Short Aswer Grading - Capstone Project

Capstone project for Udacity's Machine Learning for Engineers

The purpose of this project is to validate approaches to grading short answer tests using machine learning models. The problem is to determine if a student answer is correct or incorrect based on a model that performs a binary classification or linear regresssion approach. In either case, the output of the model prediction is a probability that an answer is correct or incorrect on a scale of 0 to 1.

The first step in the project is to replicate results of a deep learning LSTM approach (Long Short Term Memory) with embedding from a recent state of the art research paper by Riordan reference below (*3). Each student answer is represented as a vector of numbers, where an integer is uniquely mapped to a word based on a vocabulary of all words in the dataset of answers. Embedding referes to a step where the word vectors are used by the model to create a set output where related words are represented by vectors closer together than unrelated words. This allows the model to handle simiilar words being used to represent the same correct answer. The model can do the embedding at the time its run or pretrained embeddings can be used which can be downloaded from other sources. Pretrained embeddings represent the relationship of words based on a large set of training data that might not be available with a particular problem. The output of the model is the probability between 0 and 1 that the answer is correct.
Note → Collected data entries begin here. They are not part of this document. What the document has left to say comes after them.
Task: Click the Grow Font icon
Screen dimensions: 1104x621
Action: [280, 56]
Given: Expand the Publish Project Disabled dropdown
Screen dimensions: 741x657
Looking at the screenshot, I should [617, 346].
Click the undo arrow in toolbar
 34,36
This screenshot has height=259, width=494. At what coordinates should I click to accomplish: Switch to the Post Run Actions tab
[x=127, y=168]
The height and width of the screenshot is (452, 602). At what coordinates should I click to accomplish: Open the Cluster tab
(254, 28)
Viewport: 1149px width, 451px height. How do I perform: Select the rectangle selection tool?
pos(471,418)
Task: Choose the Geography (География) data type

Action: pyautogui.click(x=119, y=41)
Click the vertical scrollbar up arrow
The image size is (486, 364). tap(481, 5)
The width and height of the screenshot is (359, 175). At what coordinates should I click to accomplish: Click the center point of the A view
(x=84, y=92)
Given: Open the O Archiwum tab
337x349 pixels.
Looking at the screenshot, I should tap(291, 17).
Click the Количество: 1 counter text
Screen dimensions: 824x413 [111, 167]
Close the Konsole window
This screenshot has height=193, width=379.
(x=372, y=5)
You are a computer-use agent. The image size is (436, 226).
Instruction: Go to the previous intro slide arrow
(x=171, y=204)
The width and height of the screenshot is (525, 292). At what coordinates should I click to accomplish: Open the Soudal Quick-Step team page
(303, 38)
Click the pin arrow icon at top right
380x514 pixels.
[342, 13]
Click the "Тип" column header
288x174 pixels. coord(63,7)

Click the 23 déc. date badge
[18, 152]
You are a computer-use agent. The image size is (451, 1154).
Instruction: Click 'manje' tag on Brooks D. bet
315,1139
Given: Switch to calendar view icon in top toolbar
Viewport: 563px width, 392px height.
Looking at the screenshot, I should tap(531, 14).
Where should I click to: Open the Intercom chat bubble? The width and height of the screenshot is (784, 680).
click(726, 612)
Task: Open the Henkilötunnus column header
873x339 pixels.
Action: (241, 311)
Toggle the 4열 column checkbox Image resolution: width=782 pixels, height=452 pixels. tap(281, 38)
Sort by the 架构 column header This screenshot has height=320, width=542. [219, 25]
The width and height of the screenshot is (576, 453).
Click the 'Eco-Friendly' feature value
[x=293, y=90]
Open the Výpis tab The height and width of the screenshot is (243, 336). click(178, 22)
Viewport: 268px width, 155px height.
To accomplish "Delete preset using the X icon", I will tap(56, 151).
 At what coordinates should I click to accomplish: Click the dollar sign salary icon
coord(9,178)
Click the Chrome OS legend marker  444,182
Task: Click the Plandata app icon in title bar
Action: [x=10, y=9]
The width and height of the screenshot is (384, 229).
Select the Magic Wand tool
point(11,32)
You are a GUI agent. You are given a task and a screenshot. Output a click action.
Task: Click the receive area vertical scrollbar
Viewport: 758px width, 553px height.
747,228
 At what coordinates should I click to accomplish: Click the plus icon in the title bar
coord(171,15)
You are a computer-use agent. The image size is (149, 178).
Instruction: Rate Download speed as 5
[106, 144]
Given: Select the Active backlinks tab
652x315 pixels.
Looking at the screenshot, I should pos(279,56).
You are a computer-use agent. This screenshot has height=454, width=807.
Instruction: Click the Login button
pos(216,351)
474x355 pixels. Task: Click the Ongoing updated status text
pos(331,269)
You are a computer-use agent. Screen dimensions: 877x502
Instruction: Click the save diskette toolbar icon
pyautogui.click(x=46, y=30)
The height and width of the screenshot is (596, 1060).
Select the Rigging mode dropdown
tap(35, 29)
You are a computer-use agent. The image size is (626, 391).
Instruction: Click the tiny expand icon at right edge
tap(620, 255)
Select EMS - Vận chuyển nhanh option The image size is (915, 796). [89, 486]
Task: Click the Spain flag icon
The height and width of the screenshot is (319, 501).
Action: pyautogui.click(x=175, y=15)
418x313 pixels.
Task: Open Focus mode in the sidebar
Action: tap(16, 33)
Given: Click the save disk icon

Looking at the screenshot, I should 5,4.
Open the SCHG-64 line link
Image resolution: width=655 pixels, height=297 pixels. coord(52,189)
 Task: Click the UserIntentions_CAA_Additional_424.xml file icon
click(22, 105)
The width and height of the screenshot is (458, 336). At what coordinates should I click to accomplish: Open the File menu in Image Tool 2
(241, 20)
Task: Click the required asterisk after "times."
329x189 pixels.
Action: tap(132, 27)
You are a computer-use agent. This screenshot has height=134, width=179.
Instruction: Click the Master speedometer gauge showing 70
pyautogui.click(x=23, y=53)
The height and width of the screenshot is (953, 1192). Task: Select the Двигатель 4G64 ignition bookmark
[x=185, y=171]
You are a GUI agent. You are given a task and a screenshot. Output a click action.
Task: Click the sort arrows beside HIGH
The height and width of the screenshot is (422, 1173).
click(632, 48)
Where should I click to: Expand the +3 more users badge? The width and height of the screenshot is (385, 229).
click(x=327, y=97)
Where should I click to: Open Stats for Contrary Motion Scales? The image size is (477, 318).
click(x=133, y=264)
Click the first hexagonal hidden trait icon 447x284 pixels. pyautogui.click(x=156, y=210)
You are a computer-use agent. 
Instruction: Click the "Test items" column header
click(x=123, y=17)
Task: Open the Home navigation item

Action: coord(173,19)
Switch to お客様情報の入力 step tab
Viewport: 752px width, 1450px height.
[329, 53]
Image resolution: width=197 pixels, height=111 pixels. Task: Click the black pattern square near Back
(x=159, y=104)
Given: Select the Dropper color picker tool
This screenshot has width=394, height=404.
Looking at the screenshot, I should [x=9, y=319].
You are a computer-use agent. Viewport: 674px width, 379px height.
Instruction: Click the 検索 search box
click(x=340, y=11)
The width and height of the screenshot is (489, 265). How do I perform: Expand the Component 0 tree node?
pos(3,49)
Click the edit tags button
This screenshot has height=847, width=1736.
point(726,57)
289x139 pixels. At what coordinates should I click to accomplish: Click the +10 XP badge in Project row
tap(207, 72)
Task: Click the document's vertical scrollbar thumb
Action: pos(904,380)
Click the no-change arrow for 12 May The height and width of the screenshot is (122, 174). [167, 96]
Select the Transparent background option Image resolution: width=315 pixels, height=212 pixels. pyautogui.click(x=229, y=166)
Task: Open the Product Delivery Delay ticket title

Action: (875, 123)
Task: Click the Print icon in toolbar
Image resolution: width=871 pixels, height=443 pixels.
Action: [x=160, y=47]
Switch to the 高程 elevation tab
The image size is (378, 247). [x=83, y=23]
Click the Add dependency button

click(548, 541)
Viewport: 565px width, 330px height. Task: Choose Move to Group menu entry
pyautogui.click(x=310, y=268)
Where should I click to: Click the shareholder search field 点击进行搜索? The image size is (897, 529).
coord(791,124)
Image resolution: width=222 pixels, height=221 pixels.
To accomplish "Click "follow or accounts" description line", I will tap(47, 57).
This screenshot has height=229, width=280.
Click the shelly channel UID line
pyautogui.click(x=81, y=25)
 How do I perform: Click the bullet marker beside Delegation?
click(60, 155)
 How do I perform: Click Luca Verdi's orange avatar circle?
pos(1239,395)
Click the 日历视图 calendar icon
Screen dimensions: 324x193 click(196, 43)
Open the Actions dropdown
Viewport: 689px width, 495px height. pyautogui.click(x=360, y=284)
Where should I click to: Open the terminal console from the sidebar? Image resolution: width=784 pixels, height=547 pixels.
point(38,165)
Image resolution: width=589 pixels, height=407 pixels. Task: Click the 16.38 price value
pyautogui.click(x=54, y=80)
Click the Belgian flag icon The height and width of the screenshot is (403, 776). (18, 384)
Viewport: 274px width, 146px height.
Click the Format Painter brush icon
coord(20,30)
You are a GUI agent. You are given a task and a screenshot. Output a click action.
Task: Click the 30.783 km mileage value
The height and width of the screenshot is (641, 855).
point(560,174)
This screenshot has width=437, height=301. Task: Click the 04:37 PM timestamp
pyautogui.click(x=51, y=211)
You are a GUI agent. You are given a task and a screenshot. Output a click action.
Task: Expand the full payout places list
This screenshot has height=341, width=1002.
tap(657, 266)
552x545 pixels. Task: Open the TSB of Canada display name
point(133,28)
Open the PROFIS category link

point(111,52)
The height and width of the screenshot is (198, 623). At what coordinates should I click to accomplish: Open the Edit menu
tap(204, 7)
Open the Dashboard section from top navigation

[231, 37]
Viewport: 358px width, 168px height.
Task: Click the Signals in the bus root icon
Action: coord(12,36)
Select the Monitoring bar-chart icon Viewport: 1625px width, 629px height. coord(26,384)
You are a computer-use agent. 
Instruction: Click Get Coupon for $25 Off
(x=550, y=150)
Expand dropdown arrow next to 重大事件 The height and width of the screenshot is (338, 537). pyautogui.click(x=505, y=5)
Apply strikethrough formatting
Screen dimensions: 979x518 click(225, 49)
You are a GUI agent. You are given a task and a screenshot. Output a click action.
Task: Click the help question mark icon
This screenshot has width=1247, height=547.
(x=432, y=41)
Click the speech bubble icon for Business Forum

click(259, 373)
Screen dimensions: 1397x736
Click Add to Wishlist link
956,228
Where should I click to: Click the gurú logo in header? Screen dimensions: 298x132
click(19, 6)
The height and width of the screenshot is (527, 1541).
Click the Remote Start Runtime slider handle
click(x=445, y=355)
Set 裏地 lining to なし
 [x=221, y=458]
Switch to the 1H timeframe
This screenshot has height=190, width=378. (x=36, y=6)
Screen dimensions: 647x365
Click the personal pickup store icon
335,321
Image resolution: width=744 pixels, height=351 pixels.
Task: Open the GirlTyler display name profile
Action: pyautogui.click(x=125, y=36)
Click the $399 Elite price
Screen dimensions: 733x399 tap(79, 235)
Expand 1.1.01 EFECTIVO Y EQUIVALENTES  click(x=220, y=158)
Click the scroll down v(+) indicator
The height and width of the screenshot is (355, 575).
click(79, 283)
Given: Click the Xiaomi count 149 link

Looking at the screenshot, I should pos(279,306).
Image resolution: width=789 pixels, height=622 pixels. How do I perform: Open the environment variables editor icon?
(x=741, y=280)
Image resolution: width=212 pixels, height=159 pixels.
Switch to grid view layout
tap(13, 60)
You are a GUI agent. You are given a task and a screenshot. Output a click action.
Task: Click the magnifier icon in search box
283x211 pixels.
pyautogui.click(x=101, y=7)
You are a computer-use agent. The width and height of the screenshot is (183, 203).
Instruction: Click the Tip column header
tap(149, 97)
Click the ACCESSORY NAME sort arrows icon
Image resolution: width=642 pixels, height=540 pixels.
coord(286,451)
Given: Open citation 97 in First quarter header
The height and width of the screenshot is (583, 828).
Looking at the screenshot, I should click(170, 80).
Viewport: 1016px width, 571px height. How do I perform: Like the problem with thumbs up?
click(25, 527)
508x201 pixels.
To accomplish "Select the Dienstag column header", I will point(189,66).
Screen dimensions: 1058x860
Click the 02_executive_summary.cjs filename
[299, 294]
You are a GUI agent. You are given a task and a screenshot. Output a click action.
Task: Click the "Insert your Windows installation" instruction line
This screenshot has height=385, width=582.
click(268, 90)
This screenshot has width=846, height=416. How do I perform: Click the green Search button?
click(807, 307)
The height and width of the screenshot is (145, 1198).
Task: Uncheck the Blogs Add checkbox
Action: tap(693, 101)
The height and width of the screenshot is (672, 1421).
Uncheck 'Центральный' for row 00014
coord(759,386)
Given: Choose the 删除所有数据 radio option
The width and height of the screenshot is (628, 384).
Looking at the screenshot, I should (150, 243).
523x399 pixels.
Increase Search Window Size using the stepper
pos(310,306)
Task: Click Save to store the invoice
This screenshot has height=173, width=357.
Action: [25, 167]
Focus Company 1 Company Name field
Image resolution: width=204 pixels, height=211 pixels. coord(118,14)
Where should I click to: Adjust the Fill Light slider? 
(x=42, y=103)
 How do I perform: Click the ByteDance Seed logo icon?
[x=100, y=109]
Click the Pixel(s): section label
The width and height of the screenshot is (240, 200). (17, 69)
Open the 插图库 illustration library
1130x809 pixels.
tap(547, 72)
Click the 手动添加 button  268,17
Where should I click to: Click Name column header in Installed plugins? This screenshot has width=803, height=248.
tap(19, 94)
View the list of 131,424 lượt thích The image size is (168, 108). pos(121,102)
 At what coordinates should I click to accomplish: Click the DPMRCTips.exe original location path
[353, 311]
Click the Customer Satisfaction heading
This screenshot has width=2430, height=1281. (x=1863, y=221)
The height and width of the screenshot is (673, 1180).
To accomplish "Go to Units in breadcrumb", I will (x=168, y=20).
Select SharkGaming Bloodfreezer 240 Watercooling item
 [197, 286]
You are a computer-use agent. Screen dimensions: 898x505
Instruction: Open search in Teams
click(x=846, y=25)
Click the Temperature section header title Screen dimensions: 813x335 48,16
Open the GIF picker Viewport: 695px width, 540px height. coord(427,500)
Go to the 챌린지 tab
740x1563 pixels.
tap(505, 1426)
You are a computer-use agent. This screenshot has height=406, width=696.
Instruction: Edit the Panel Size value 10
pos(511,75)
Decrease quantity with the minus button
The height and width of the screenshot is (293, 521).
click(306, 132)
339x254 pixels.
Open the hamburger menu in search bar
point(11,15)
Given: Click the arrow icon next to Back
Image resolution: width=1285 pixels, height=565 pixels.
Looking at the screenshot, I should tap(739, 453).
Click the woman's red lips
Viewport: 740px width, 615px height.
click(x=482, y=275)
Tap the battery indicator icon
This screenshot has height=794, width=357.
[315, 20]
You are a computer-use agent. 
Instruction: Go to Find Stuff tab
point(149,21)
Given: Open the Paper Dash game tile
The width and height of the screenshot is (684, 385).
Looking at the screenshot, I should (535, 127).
The results of state of the art machine learning currently show moderate but limited success automating short answer grading. Most reaults are in the range of 70-75% accuracy. Something close to 95-100% accuracy is needed. To the extent it cannot be achieved, the prediction must error toward precision, which means avoiding false positive (grading incorrect answer as correct) or Type 1 errors in favor of Type 2 errors . Answers with a false negative, correct answers marked incorrect, are easier for a manual grader to review and credit the students test score. Answers graded correct that are incorrect will not likely be reported by students.

This project leverages both local process and the Sagemaker enviornment in order to uses Hypertuning. Hypertuning leverage the power of cloud computer to run a large number of concurrent models at once and find the optimal set of model configurations (tunning parameters) that result in the best predictions.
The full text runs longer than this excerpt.